According to various aspects, <FIG> illustrates another example wireless network structure <NUM>. In some examples, 5GC <NUM> can be viewed functionally as control plane functions, provided by an access and mobility management function (AMF) <NUM>, and user plane functions, provided by a user plane function (UPF) <NUM>, which operate cooperatively to form the core network (i.e., 5GC <NUM>). User plane interface <NUM> and control plane interface <NUM> connect the ng-eNB <NUM> to the 5GC <NUM> and specifically to UPF <NUM> and AMF <NUM>, respectively. In some examples, a gNB <NUM> may also be connected to the 5GC <NUM> via control plane interface <NUM> to AMF <NUM> and user plane interface <NUM> to UPF <NUM>. Further, ng-eNB <NUM> may directly communicate with gNB <NUM> via the backhaul connection <NUM>, with or without gNB direct connectivity to the 5GC <NUM>. In some configurations, the New RAN <NUM> may only have one or more gNBs <NUM>, while other configurations include one or more of both ng-eNBs <NUM> and gNBs <NUM>. Either gNB <NUM> or ng-eNB <NUM> may communicate with UEs <NUM> (e.g., any of the UEs depicted in <FIG>). The base stations of the New RAN <NUM> communicate with the AMF <NUM> over the N2 interface and with the UPF <NUM> over the N3 interface.

The functions of the AMF <NUM> can include registration management, connection management, reachability management, mobility management, lawful interception, transport for session management (SM) messages between the UE <NUM> and a session management function (SMF) <NUM>, transparent proxy services for routing SM messages, access authentication and access authorization, transport for short message service (SMS) messages between the UE <NUM> and the short message service function (SMSF) (not shown), and security anchor functionality (SEAF). The AMF <NUM> can also interact with an authentication server function (AUSF) (not shown) and the UE <NUM>, and can receive an intermediate key established as a result of the UE <NUM> authentication process.

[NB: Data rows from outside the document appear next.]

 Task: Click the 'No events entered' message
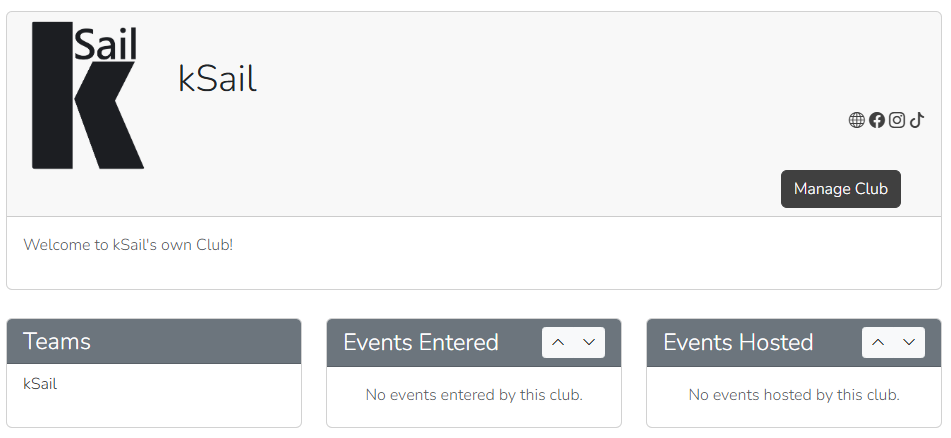[x=474, y=395]
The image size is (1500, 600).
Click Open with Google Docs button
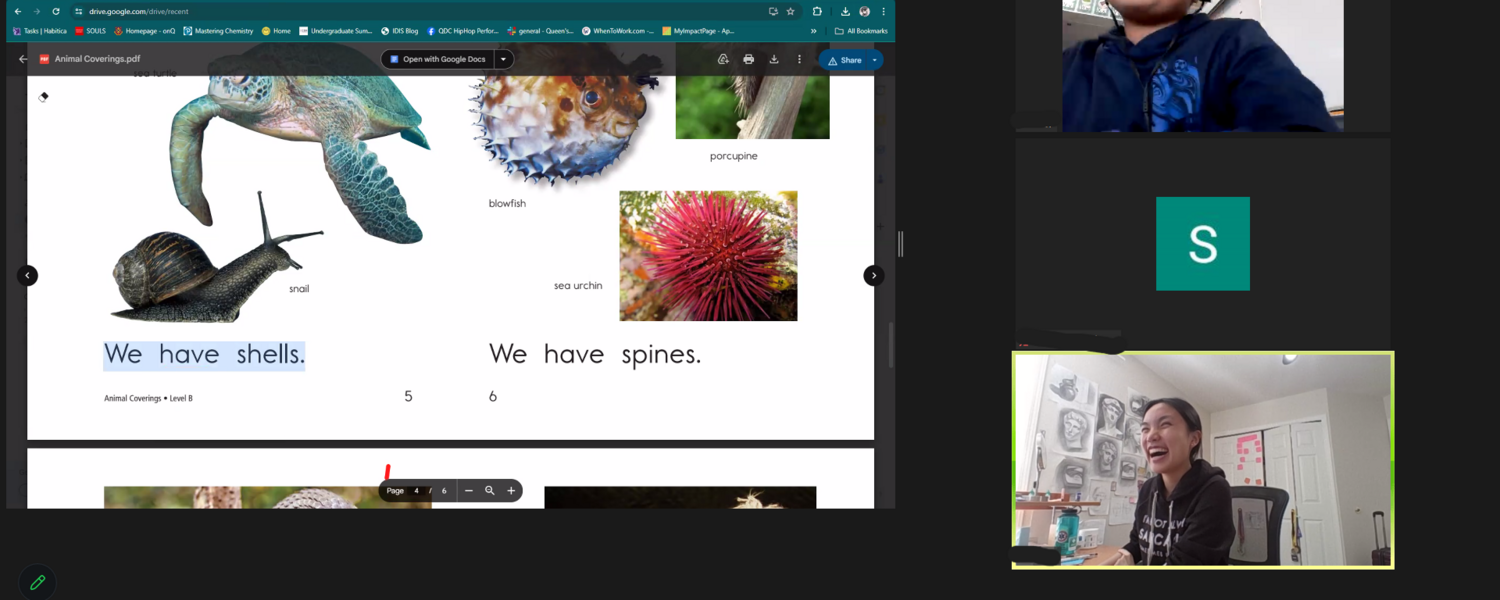pos(438,59)
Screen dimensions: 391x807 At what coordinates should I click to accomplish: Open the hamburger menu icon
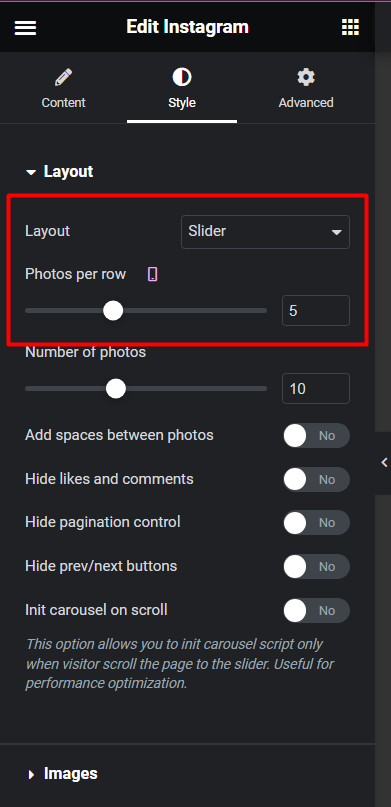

In the case of authentication based on a UMTS (universal mobile telecommunications system) subscriber identity module (USIM), the AMF <NUM> can retrieve the security material from the AUSF. The functions of the AMF <NUM> can also include security context management (SCM). The SCM can receive a key from the SEAF that it can use to derive access-network specific keys. The functionality of the AMF <NUM> can also include location services management for regulatory services, transport for location services messages between the UE <NUM> and a location management function (LMF) <NUM> (which acts as a location server <NUM>), transport for location services messages between the New RAN <NUM> and the LMF <NUM>, evolved packet system (EPS) bearer identifier allocation for interworking with the EPS, and UE <NUM> mobility event notification. In addition, the AMF <NUM> may also support functionalities for non-3GPP access networks.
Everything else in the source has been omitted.